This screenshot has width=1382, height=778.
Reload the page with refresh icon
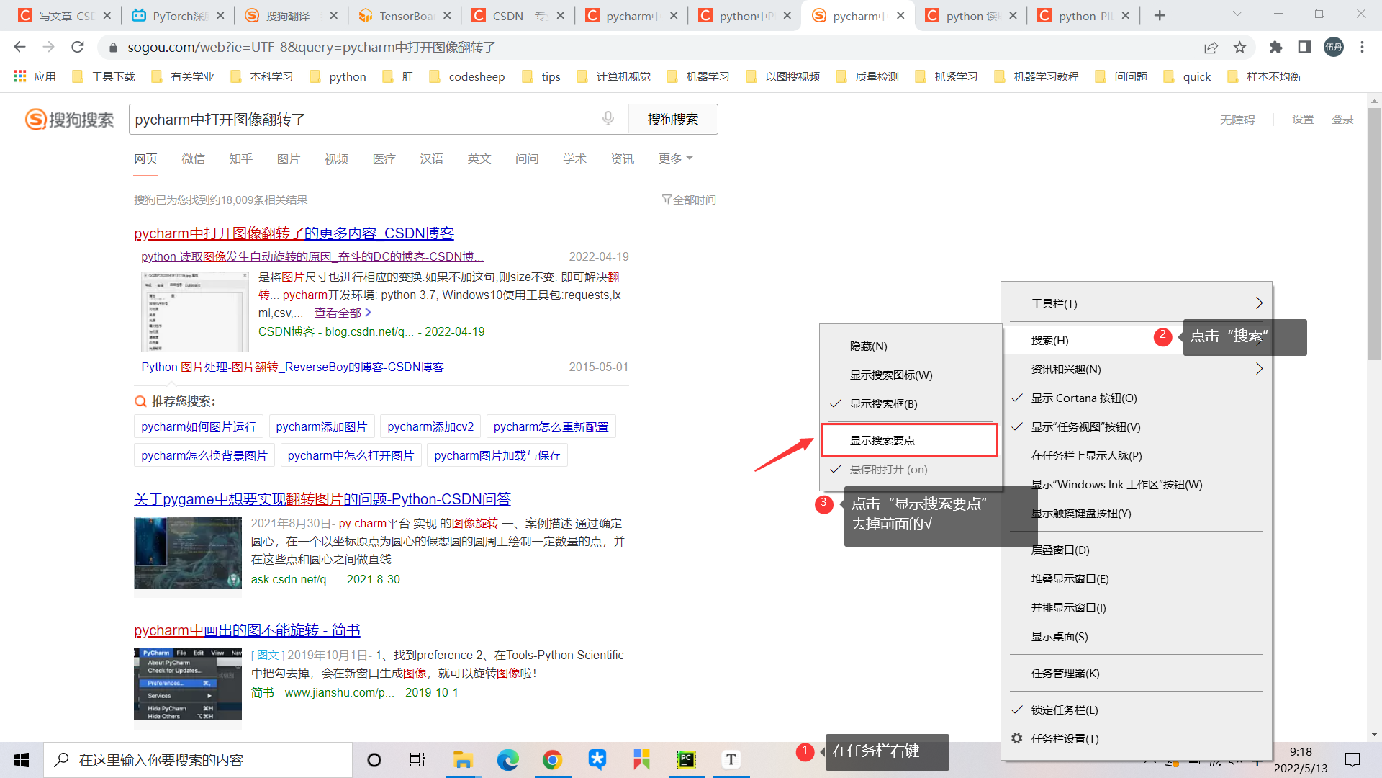coord(78,48)
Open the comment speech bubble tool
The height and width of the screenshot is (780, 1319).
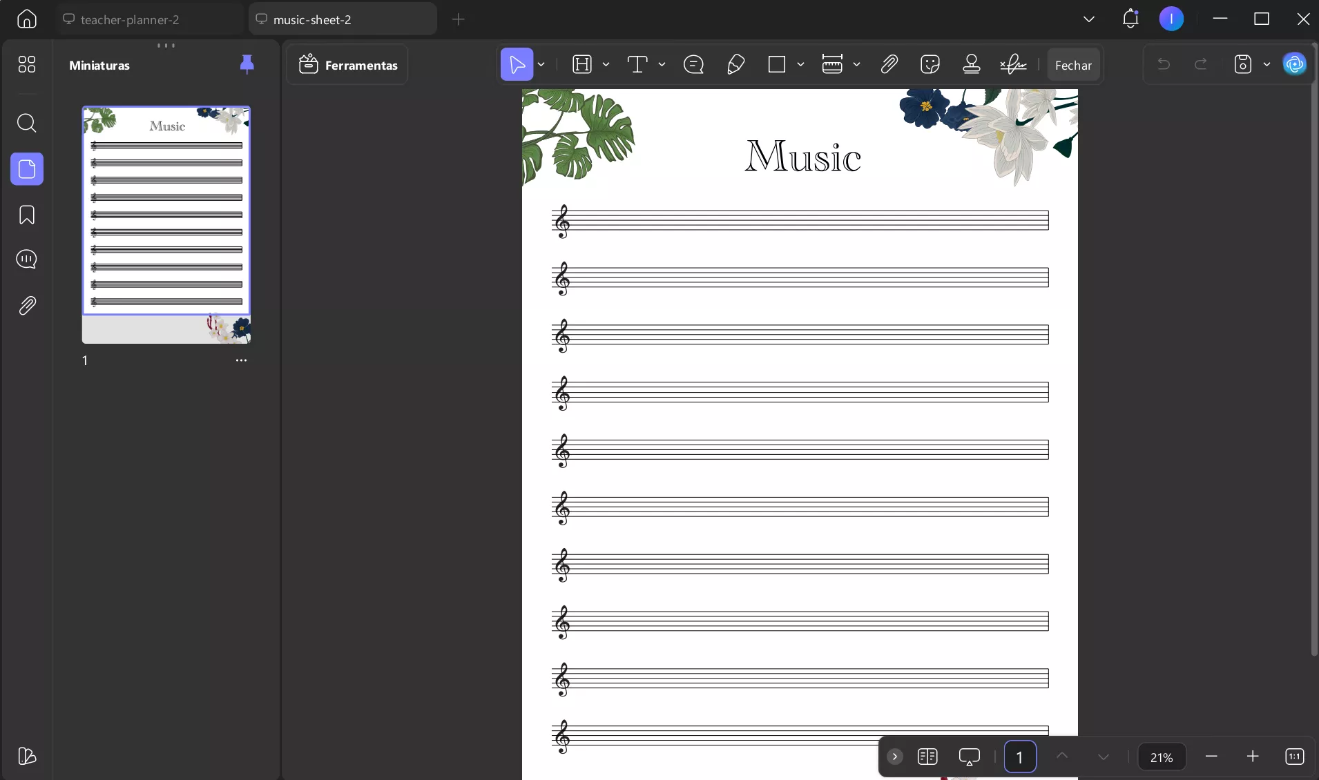tap(693, 64)
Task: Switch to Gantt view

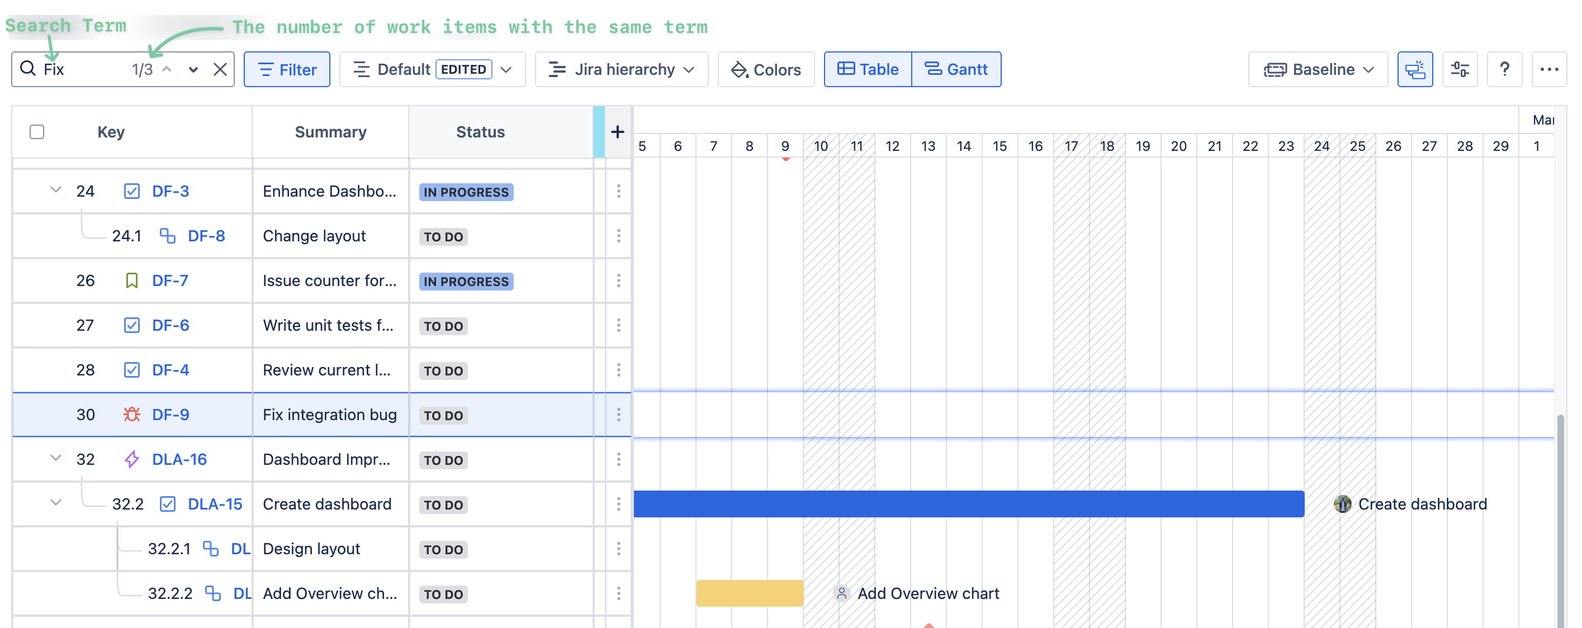Action: 956,69
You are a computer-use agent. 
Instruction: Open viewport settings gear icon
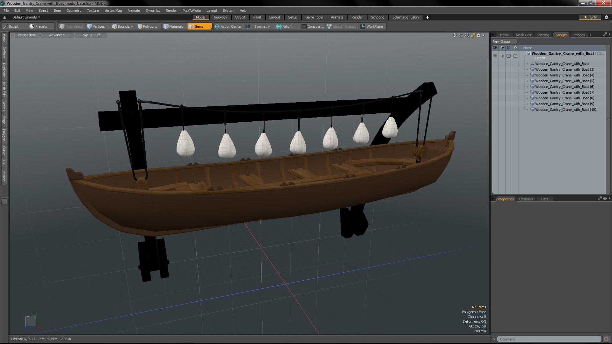coord(478,35)
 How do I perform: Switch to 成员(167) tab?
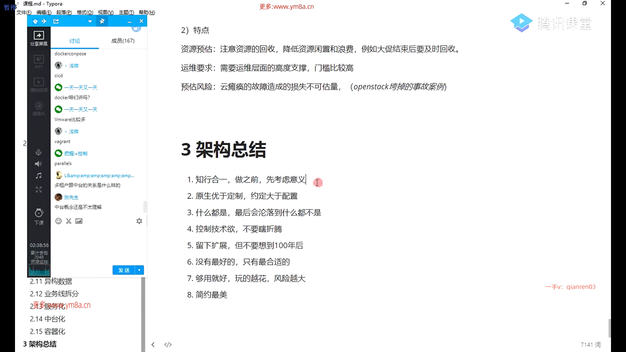pos(123,41)
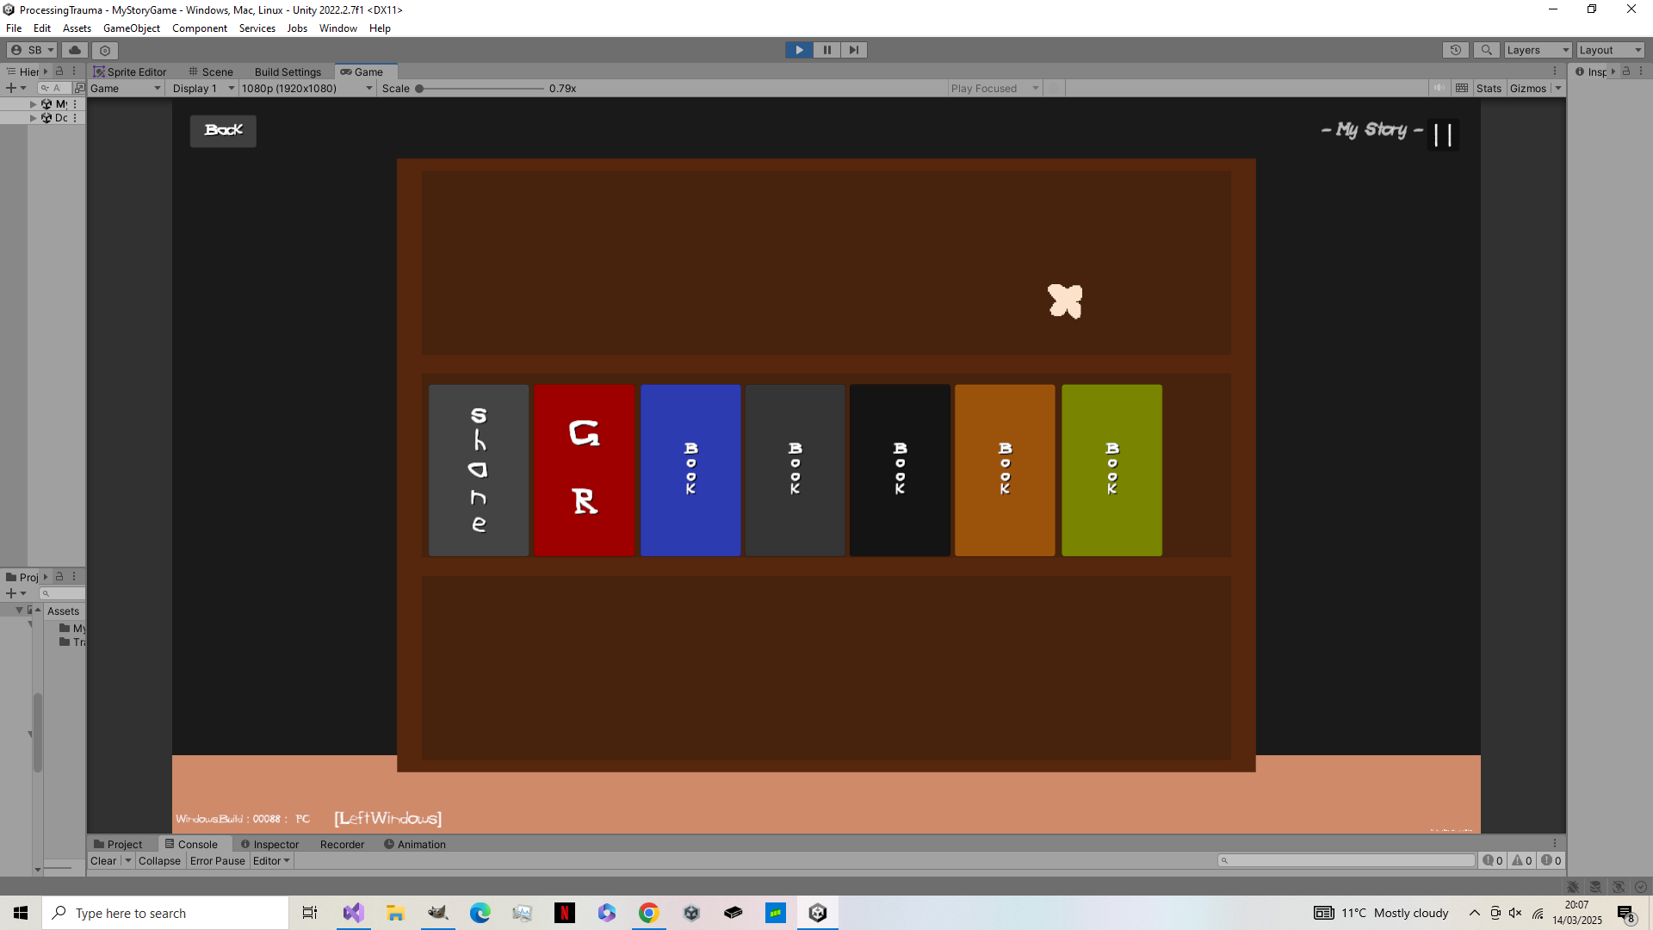
Task: Open the undo history icon
Action: pyautogui.click(x=1455, y=50)
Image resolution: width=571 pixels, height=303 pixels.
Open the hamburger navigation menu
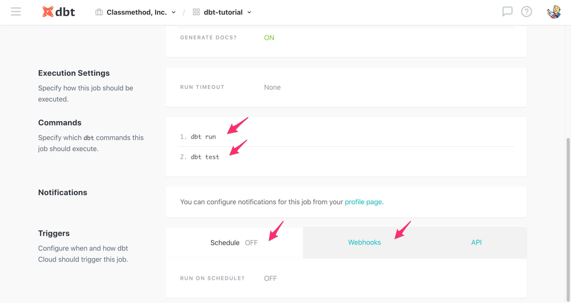[x=16, y=12]
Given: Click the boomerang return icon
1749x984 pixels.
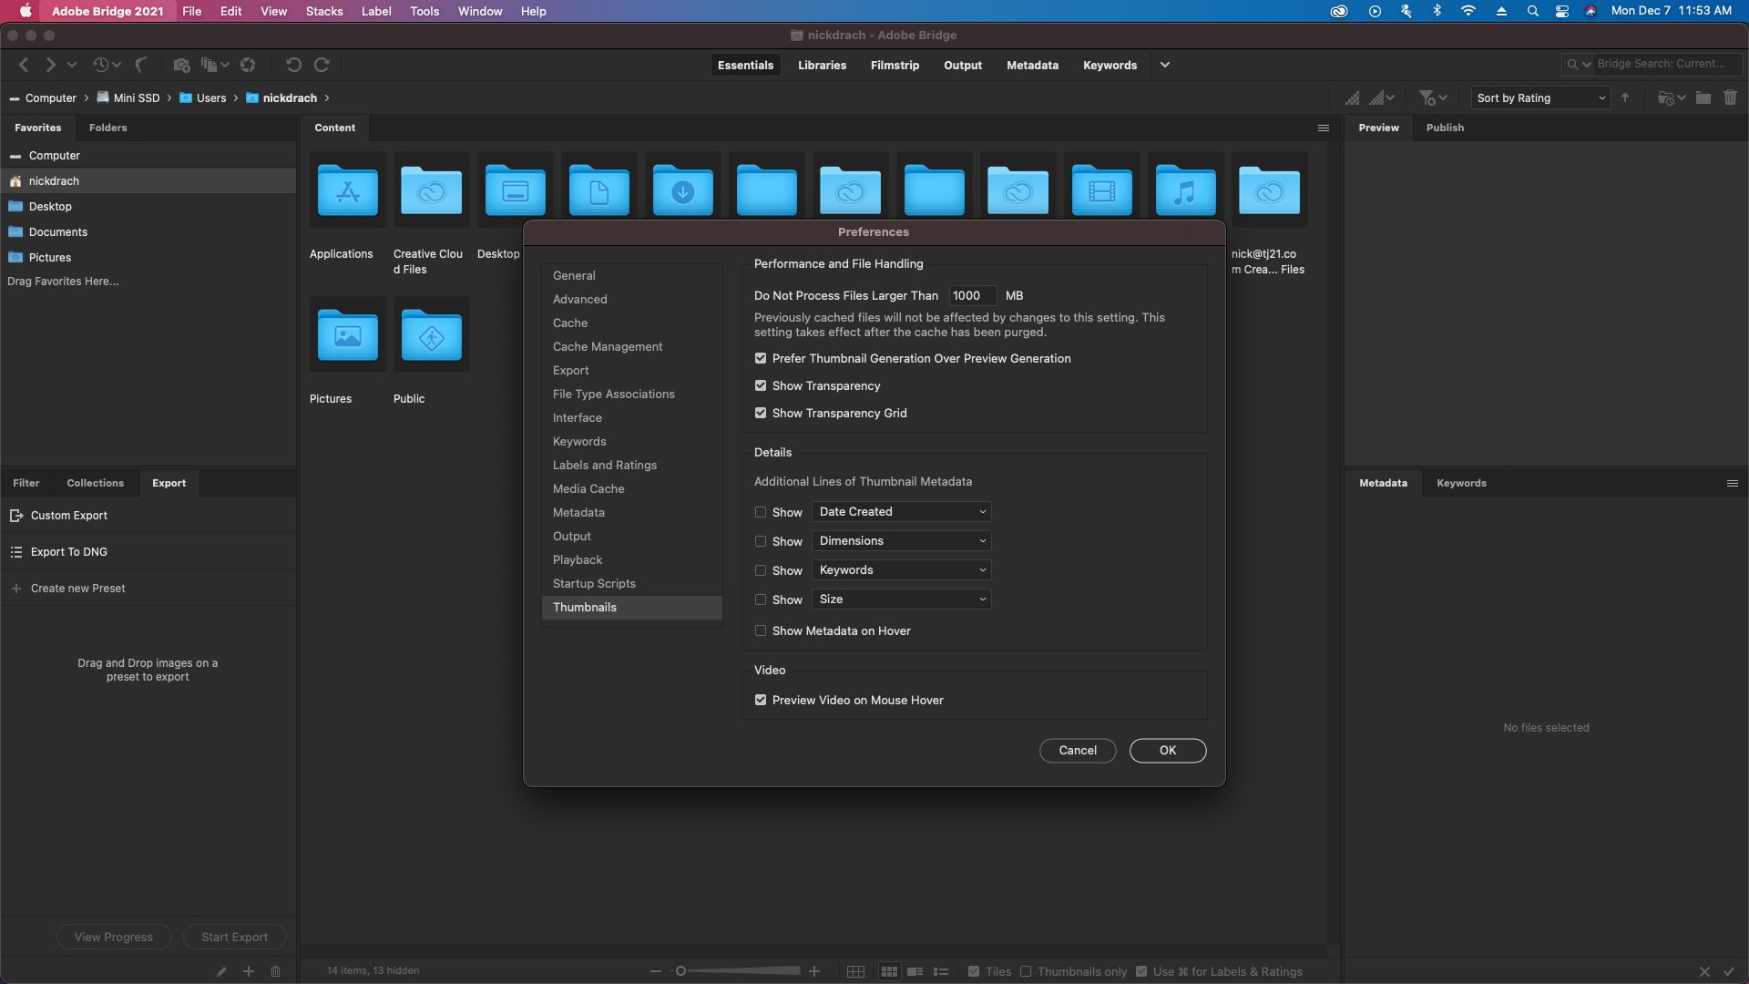Looking at the screenshot, I should tap(141, 65).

Problem details »
Could you set down exactly, and only, the lines from the line containing "Task: Switch to Gantt view" through the last line of the records, both included, without the pictures?

Answer to this problem »
Task: Switch to Gantt view

Action: 956,69
You are a computer-use agent. 
Instruction: Open viewport settings gear icon
coord(478,35)
 How do I perform: Switch to 成员(167) tab?
pos(123,41)
Task: Open the undo history icon
Action: pyautogui.click(x=1455, y=50)
Image resolution: width=571 pixels, height=303 pixels.
Open the hamburger navigation menu
[x=16, y=12]
Given: Click the boomerang return icon
1749x984 pixels.
Looking at the screenshot, I should tap(141, 65).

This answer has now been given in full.